Coupling the combat and the various leveling systems is a perfect combination that anyone with an addictive personality could enjoy, and the narrative is so well constructed that any fan of a good story would have the time to play it. Really, Xillia only has a few blemishes that, if it wasn’t for my standard for objectivity in my reviews, I wouldn’t bother even mentioning them. Outside of extreme or quirky circumstances, voice acting ends up being rather stoic, though I’d never say that it dejected from what takes place; it’s simply what it is, but it cleans up well as the story progresses. In terms of performance, the 2GB install takes care of loading rather well, but some battles, particularly the first encounter after each time loading up the game, take a noticeable amount of time to begin. In addition, some encounters also become so high in on-screen characters and animations that gameplay slows down by half.

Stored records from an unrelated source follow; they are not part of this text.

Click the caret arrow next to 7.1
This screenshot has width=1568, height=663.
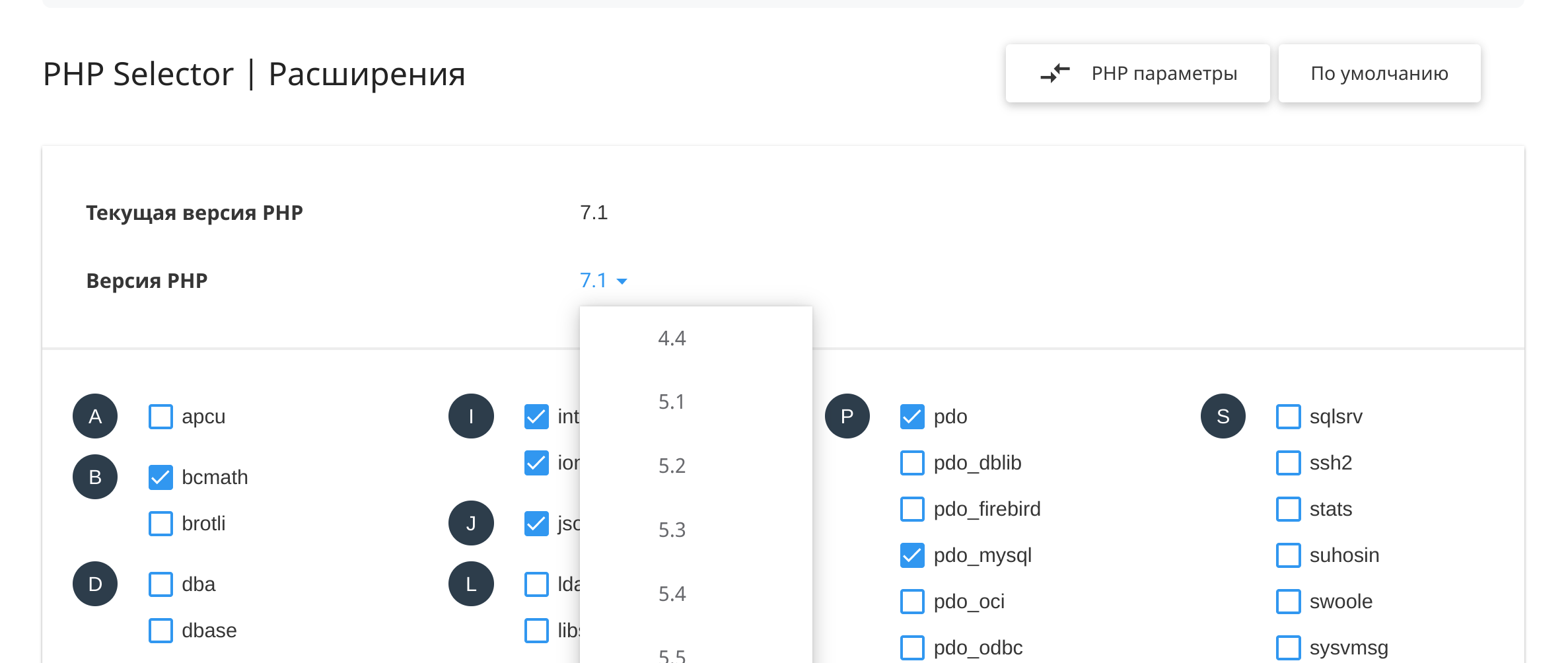click(622, 281)
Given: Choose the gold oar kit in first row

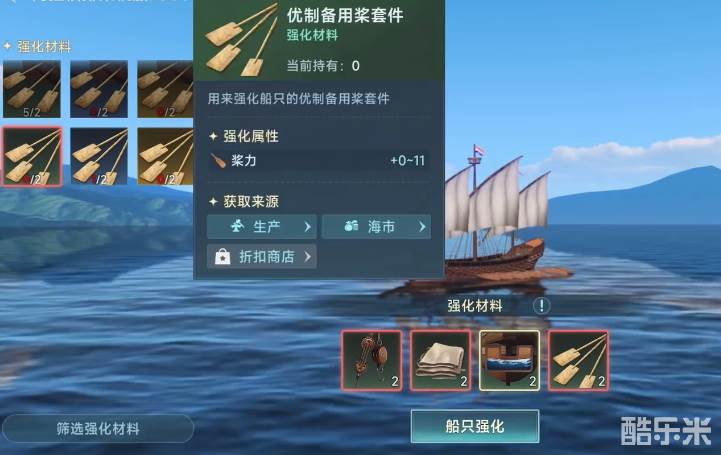Looking at the screenshot, I should [165, 89].
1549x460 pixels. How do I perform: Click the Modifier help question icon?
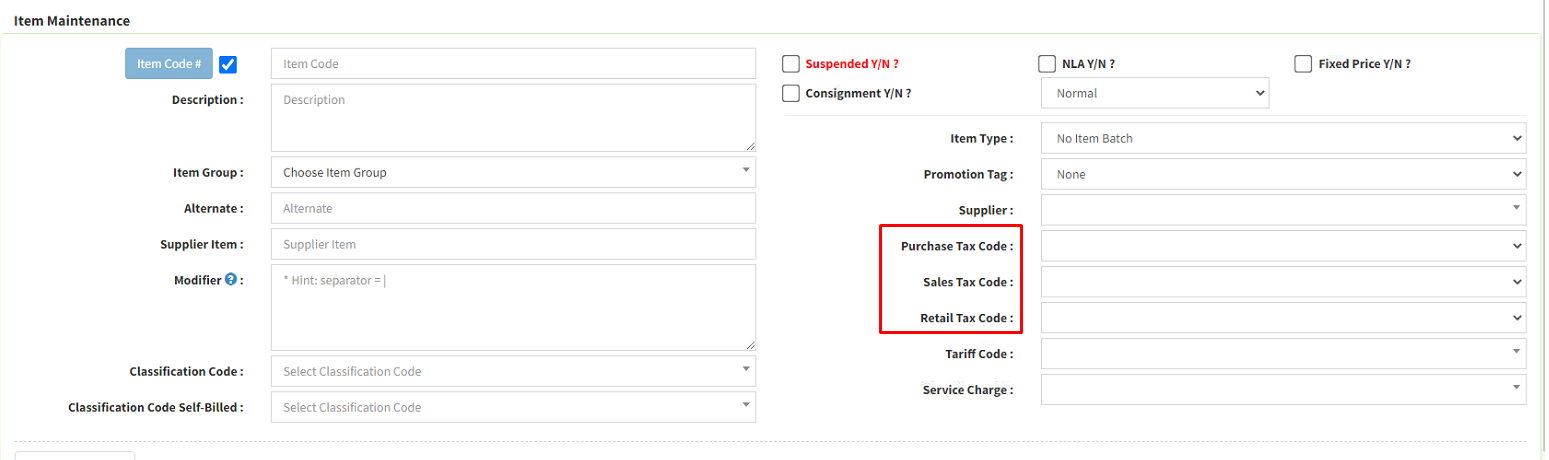pyautogui.click(x=231, y=280)
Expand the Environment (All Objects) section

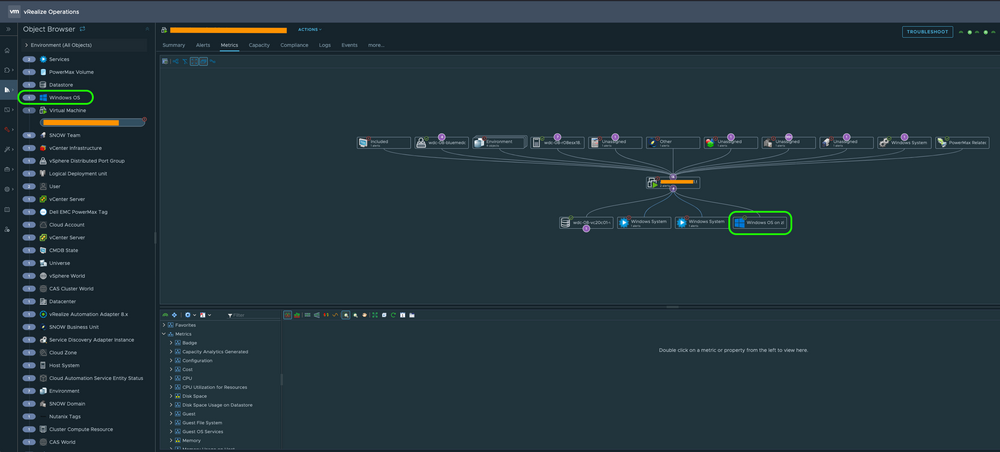(x=85, y=45)
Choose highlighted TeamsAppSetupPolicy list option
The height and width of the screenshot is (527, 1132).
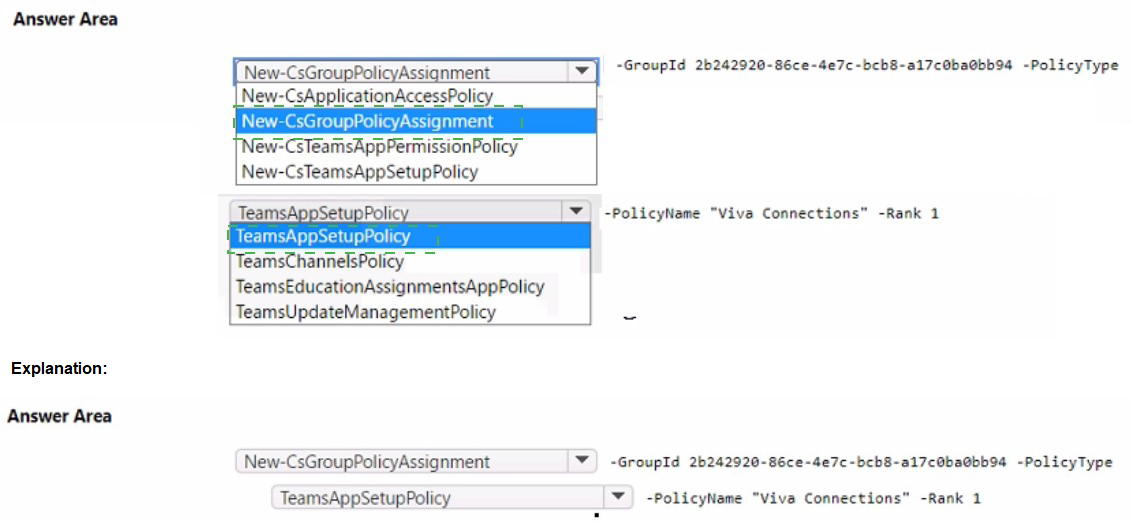tap(323, 237)
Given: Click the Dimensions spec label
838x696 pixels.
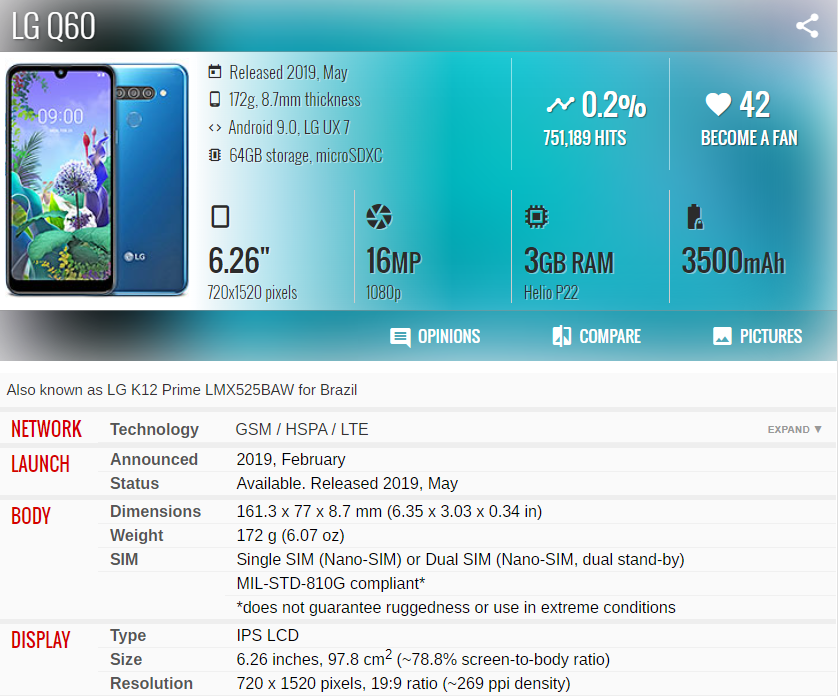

Though making JRPG games in this day and age is a risk in and of itself, I couldn’t help but be disappointed that NAMCO didn’t take any chances to further extend itself from the competition. Arguably, the franchise stands out on its own as is and this game is two years old already, but, in a very competitive and polarized market, Tales might benefit from something that differentiates itself even more than it already is in order to put itself on a well-deserved pedestal above other franchises like Dragon Quest and that other one that’s scrambling to appease its fans.
Milla and company bring to the table an incredibly addicting combat and leveling experience that’s hard to equal, and the dual storylines will bring gamers back for a second round. Luckily, only a few things keep Xillia from a dead sprint in the final days of the PS3 spotlight, but the growth in Xillia indicates that Tales of Xillia 2 will be a great reason to keep your PS3 right next to your PlayStation 4.